Des weiteren ist zu berücksichtigen, dass die Klägerin zu 1) der ihr als Ausländerin obliegenden Passpflicht nach § 3 Abs. 1 Aufenthaltsgesetz (AufenthG) auch dadurch genügen kann, dass sie anstelle eines Passes oder Passersatzpapiers - wie den Ausweis für Flüchtlinge - (siehe zu den Formen der Passersatzpapiere: Westphal in Huber, Ausländerrecht, § 3 AufenthG Rn 12f) einen Ausweisersatz nach § 48 Abs. 2 AufenthG mit sich führt. Bezieher von Leistungen nach dem SGB II sind von den Gebühren für die Ausstellung eines solchen Ausweisersatzes nach § 53 Abs. 1 Nr. 8 AufenthV befreit (vgl. SG Köln Urteil vom 11.12.2009 - S 27 SO 63/09 -; LSG NRW Beschluss vom 18.08.2010 - L 20 SO 44/10 NZB). Ein Ausweisersatz nach § 48 Abs. 2 AufenthG ermöglicht im Gegensatz zu einem Passersatzpapier - vorliegend der Reiseausweis für Flüchtlinge - nur nicht den Grenzübertritt und Reisen ins Ausland ( vgl. Weichert in Westphal in Huber, Ausländerrecht, § 3 AufenthG Rn 10). Insoweit ist der Einsatz öffentlicher Mittel für die Ausstellung/Verlängerung eines Reiseausweises für Flüchtlinge, die mit einer Gebühr von 59,00 EUR nach § 48 Abs. 1 Satz 1 Nr. 1a AufenthV verbunden ist, im Regelfall nicht gerechtfertigt, wobei zu berücksichtigen ist, dass nach § 53 Abs. 2 AufenthV Gebühren ermäßigt werden können oder von ihrer Erhebung abgesehen werden kann, wenn dies mit Rücksicht auf die wirtschaftlichen Verhältnisse des Gebührenpflichtigen in Deutschland geboten ist. Weder aus dem Akteninhalt noch aus dem Vortrag der Klägerin zu 1) ergeben sich Anhaltspunkte, dass die Klägerin zu 1) bei der zuständigen Ausländerbehörde eine Entscheidung nach § 53 Abs. 2 AufenthV beantragt hat. Auch dies spricht gegen eine Einstandspflicht des Sozialhilfeträgers.

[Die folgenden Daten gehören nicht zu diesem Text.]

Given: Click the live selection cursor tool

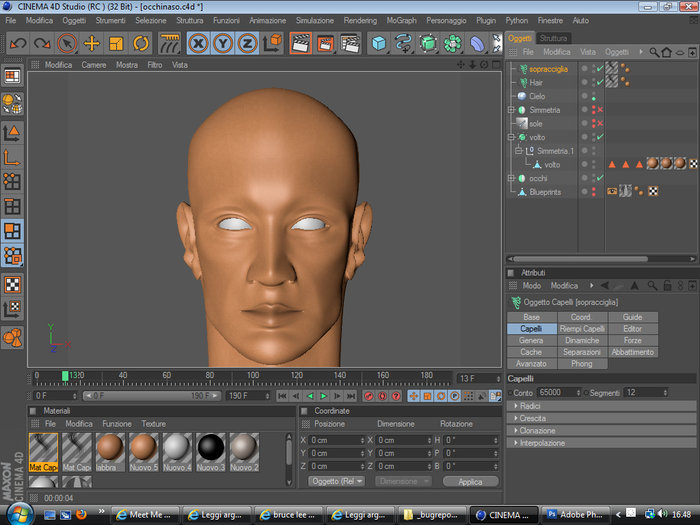Looking at the screenshot, I should point(66,43).
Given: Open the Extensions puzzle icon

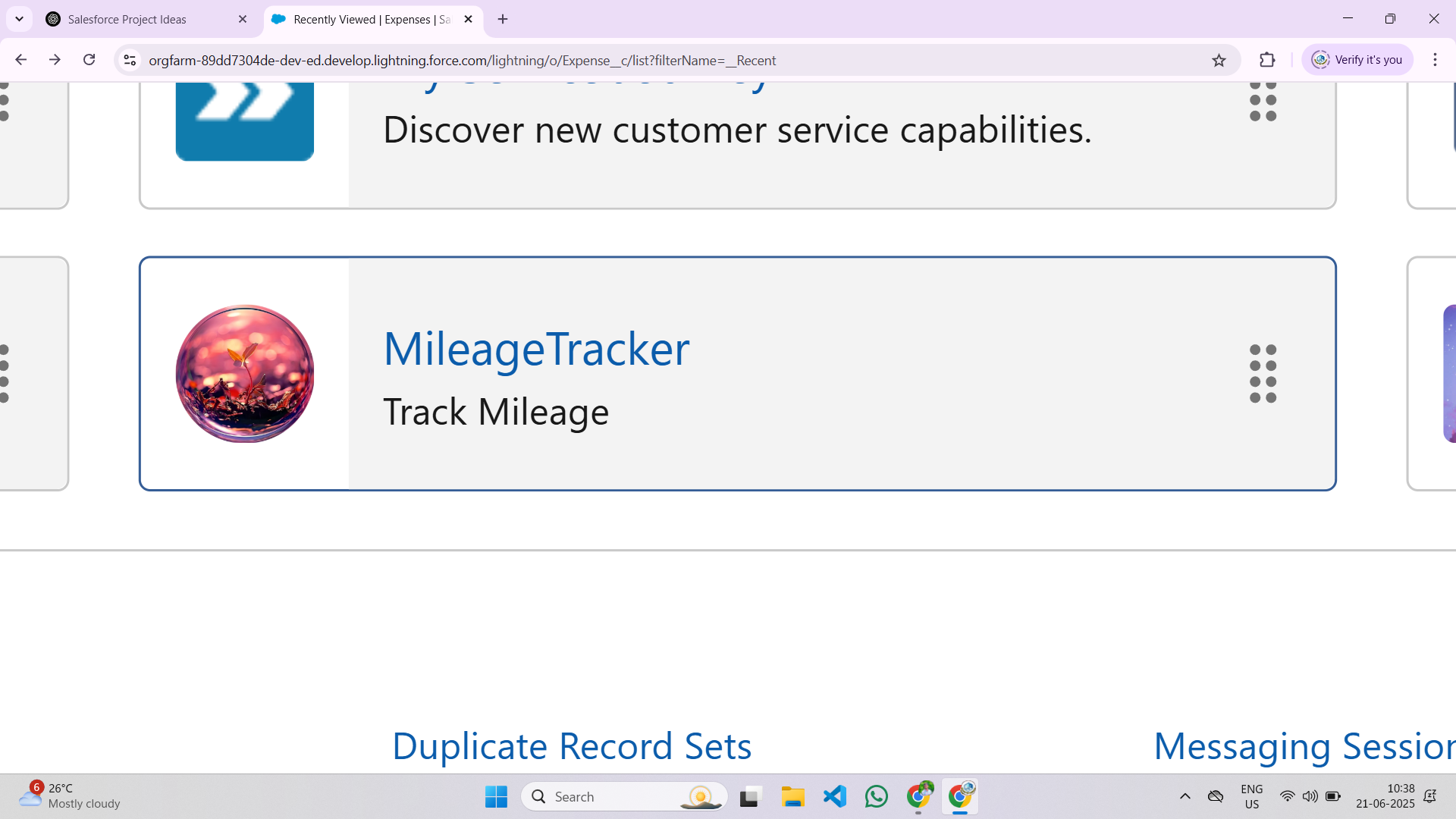Looking at the screenshot, I should 1267,60.
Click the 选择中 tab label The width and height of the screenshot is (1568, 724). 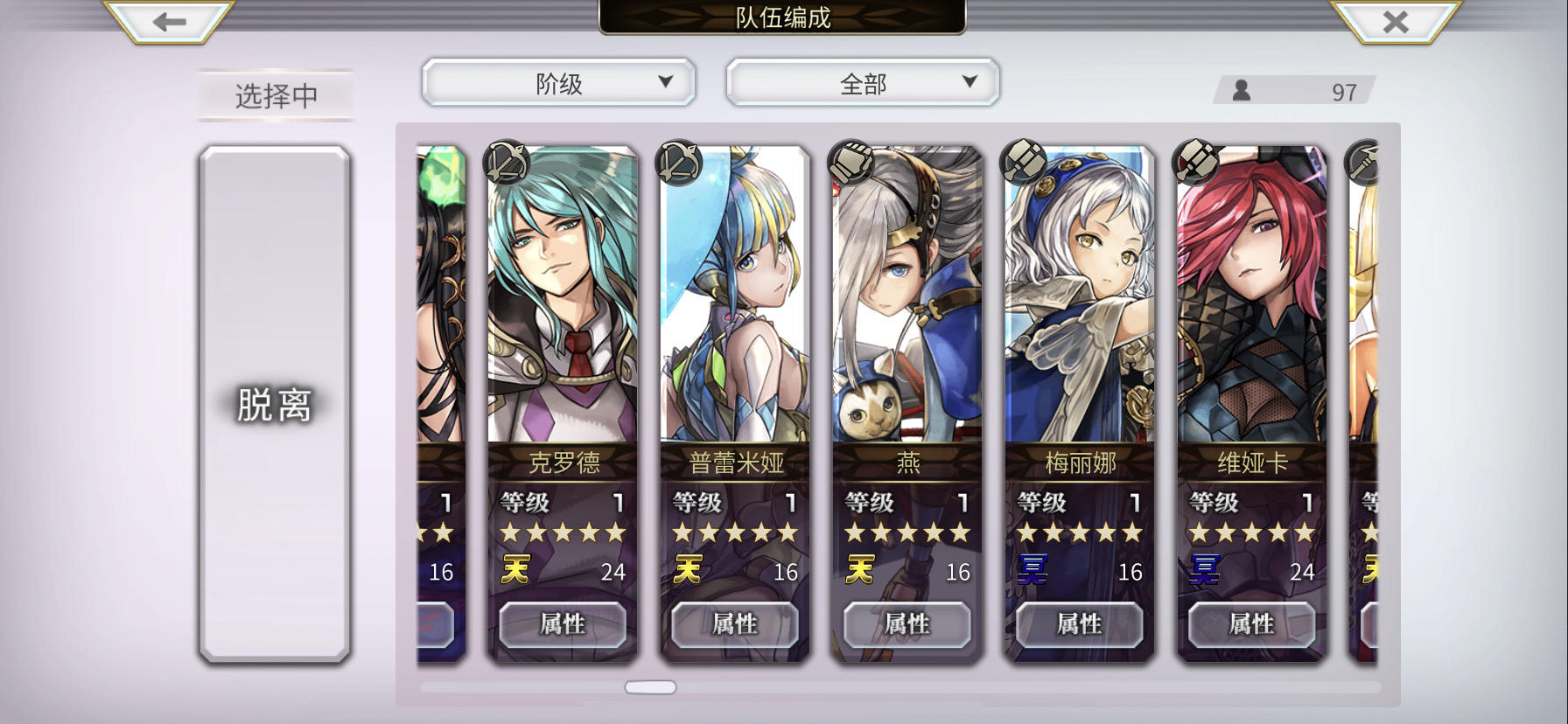coord(276,95)
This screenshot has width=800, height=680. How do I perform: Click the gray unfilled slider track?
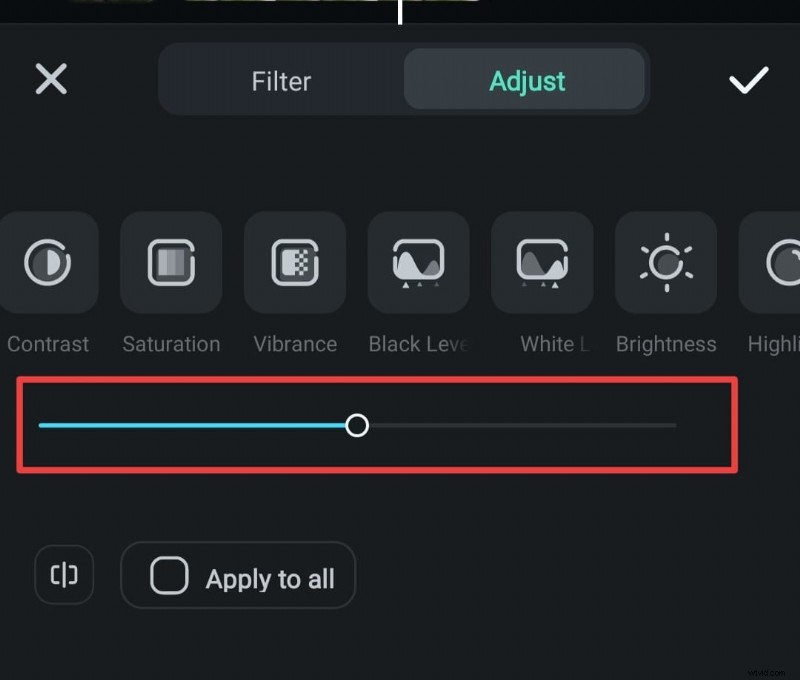(520, 426)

Eine Anspruchsgrundlage für einen Anspruch der Klägerin zu 2) auf Übernahme eines Bedarfs ihrer Mutter, der Klägerin zu 1), durch den Beklagten ist unter keinem Gesichtspunkt ersichtlich.
Die Kosten des Beschwerdeverfahrens sind nicht erstattungsfähig (§ 73a SGG i.V.m. § 127 Abs. 4 ZPO).
Dieser Beschluss ist unanfechtbar (§ 177 SGG).